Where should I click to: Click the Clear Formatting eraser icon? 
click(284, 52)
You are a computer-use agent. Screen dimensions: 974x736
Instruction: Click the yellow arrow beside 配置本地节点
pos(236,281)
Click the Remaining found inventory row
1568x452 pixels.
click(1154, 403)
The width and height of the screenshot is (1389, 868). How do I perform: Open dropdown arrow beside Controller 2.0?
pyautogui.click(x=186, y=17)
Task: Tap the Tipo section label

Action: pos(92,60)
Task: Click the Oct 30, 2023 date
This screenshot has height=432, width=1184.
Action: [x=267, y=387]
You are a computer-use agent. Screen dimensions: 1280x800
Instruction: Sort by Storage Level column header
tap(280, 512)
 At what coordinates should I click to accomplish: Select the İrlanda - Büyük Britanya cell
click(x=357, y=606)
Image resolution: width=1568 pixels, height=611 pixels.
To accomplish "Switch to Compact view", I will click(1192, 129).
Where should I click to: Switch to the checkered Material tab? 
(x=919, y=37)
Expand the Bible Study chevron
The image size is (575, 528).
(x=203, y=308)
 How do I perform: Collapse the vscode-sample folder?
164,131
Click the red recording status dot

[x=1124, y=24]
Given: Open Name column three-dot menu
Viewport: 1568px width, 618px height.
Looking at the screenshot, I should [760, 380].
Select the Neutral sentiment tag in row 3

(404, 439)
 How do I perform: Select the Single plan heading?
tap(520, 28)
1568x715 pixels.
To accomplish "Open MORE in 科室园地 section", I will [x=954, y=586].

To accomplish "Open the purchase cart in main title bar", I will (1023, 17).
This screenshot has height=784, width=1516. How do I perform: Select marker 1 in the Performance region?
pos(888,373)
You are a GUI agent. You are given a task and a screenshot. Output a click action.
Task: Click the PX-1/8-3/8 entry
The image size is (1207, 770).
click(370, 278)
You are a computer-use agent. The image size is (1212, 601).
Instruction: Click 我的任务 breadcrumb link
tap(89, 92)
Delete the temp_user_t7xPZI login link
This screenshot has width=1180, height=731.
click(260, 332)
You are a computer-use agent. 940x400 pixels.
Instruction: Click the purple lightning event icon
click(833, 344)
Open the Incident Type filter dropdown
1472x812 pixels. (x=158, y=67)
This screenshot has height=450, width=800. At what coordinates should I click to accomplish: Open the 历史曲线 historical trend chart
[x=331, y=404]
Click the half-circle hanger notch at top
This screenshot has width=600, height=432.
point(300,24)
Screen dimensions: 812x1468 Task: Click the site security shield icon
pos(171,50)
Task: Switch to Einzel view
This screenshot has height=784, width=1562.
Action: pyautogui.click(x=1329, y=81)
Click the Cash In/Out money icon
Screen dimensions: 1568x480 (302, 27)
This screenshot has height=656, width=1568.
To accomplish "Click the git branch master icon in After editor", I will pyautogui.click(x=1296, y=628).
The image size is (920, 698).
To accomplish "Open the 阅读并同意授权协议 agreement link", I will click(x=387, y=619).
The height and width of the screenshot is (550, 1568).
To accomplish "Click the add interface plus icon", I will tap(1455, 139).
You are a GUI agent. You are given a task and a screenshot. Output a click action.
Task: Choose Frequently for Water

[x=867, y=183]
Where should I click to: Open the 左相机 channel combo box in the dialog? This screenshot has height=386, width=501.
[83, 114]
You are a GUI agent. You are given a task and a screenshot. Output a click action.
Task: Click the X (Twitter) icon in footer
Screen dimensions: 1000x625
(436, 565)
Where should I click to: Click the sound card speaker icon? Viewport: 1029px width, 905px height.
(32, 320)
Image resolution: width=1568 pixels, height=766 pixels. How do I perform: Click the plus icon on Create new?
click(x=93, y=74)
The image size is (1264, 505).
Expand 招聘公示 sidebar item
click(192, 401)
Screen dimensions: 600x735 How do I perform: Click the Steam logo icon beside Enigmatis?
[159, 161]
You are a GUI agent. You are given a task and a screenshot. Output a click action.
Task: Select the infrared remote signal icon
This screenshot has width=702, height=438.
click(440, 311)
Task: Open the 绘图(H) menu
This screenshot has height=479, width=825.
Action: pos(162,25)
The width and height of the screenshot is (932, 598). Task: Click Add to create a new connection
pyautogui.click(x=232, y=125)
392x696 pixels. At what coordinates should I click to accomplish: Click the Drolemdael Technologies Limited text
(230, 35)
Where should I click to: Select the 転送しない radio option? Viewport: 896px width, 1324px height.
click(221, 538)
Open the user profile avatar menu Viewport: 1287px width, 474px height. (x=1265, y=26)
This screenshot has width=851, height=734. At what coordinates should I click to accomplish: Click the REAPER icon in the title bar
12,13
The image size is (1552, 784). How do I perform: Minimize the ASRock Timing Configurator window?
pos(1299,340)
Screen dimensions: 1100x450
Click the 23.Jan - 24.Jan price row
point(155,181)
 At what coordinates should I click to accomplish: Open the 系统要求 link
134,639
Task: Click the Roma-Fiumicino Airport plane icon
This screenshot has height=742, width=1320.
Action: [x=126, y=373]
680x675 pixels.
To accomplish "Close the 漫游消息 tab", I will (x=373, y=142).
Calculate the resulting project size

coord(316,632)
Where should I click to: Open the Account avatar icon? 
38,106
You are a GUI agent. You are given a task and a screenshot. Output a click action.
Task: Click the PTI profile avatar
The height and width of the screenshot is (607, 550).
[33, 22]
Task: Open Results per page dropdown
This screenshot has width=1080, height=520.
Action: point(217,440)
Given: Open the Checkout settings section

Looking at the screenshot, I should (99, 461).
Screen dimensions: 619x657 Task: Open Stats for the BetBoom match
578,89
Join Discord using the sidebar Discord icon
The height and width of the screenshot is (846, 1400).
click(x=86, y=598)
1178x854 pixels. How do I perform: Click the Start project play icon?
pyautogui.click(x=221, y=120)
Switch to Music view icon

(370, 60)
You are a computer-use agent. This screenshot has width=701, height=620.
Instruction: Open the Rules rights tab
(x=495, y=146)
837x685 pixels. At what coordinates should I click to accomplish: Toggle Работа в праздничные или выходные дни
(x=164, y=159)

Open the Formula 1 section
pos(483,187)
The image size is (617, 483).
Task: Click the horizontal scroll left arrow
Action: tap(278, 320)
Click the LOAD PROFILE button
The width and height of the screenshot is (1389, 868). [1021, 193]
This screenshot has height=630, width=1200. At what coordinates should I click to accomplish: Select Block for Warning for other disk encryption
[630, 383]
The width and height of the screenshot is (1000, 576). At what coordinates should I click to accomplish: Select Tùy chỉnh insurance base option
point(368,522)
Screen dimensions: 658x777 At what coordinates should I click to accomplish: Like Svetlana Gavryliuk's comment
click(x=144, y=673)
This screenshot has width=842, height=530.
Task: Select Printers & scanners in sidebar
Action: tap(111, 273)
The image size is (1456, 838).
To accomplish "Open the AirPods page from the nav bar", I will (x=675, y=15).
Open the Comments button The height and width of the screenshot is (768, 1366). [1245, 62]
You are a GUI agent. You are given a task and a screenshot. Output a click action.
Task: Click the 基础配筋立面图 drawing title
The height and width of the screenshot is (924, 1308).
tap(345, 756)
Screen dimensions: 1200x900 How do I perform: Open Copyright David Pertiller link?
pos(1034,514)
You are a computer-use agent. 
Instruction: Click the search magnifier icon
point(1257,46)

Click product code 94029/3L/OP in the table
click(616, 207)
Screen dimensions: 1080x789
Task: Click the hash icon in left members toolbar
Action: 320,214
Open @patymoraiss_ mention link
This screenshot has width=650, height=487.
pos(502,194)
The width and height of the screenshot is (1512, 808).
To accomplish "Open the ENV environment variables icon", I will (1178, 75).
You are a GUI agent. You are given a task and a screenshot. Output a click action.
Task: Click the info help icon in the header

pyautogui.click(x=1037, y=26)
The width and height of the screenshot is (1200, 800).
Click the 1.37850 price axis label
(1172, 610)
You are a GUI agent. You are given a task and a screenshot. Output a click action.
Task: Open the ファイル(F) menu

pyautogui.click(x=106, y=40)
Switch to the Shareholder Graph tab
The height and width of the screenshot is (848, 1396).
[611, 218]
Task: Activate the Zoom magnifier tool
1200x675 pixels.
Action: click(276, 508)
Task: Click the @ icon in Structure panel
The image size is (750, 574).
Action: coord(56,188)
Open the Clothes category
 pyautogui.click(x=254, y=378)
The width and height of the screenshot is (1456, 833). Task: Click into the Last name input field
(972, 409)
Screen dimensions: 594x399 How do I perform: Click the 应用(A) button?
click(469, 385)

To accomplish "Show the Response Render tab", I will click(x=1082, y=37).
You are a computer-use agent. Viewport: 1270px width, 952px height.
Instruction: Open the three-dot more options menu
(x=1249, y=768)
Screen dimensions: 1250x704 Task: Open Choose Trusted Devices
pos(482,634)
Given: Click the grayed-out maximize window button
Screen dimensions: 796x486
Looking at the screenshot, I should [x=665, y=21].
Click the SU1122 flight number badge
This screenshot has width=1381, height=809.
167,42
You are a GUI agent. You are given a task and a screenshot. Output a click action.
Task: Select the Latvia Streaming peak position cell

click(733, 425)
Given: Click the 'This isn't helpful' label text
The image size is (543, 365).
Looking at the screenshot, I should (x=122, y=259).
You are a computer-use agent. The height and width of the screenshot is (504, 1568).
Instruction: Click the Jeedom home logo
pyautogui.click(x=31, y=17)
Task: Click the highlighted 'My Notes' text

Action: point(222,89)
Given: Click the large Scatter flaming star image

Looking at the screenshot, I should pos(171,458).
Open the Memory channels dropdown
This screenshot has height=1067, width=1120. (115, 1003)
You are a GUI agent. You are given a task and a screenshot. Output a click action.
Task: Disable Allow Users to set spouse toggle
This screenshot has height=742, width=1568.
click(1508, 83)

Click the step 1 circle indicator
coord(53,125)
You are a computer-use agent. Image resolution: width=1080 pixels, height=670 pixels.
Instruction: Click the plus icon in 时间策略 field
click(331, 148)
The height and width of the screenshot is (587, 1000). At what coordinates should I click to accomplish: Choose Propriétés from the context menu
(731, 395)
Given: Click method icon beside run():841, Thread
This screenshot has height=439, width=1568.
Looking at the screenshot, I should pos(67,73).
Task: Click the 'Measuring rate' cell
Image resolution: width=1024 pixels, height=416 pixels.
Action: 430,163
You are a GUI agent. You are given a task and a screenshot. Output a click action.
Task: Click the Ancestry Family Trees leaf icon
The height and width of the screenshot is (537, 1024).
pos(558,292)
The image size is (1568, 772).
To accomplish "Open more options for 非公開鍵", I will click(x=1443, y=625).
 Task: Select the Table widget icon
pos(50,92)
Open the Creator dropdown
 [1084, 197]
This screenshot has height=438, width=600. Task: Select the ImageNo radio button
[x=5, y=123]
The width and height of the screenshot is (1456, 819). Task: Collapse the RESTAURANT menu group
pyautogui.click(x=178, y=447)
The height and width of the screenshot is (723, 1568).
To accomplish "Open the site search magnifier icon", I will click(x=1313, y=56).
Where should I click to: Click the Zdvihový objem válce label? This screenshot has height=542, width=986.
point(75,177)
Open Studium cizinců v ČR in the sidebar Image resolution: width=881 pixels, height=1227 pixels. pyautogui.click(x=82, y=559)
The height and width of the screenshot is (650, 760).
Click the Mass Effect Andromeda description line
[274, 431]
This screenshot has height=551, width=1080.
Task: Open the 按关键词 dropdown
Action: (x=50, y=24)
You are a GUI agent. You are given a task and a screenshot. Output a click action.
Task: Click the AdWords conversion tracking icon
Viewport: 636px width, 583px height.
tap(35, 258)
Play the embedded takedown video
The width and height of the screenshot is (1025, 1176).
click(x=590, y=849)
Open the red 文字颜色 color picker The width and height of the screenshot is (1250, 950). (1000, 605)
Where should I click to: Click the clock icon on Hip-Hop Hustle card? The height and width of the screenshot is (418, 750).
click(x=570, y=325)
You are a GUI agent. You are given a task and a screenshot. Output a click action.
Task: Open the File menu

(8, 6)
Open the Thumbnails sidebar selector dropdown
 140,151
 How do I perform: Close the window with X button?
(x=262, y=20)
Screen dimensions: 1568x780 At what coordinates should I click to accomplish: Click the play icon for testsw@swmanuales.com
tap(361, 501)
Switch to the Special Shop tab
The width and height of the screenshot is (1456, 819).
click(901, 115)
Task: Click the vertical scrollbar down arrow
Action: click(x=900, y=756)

◆ **THE PROBLEM**
Scan the material above for the word "page". Copy each line where it occurs.

◆ **ANSWER TO THIS TASK**
Task: Open Results per page dropdown
To accomplish "Open the AirPods page from the nav bar", I will (x=675, y=15).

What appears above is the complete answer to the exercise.